YOUR INSTRUCTIONS ::
How many lines of these entries hold the string "will"? Reply with the number alone.

EXERCISE MATERIAL Start Marker

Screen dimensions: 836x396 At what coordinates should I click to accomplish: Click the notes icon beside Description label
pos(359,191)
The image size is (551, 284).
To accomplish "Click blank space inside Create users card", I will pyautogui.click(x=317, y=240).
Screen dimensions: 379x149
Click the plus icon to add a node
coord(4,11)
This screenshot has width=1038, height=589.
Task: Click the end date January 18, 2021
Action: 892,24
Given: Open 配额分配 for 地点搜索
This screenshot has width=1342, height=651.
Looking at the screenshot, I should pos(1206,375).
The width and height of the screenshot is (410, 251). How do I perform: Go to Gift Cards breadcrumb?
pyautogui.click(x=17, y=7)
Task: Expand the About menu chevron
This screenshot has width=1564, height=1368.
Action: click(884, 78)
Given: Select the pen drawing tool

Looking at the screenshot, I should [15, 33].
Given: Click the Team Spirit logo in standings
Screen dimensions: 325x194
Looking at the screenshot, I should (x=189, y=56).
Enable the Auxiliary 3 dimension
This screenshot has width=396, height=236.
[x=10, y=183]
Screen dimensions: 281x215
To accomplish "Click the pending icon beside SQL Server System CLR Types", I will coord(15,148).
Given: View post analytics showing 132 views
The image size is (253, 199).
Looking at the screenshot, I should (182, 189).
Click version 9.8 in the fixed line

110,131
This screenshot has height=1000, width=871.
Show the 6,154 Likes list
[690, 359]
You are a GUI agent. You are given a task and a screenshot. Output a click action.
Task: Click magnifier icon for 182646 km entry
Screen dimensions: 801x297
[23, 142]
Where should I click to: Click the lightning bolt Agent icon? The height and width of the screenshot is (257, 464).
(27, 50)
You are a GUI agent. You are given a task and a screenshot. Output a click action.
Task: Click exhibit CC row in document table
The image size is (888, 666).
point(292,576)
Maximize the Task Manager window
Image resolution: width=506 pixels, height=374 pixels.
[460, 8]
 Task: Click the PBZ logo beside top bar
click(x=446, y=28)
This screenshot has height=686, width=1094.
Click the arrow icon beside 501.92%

EXERCISE MATERIAL End Marker

RESULT OF THIS EXERCISE ::
2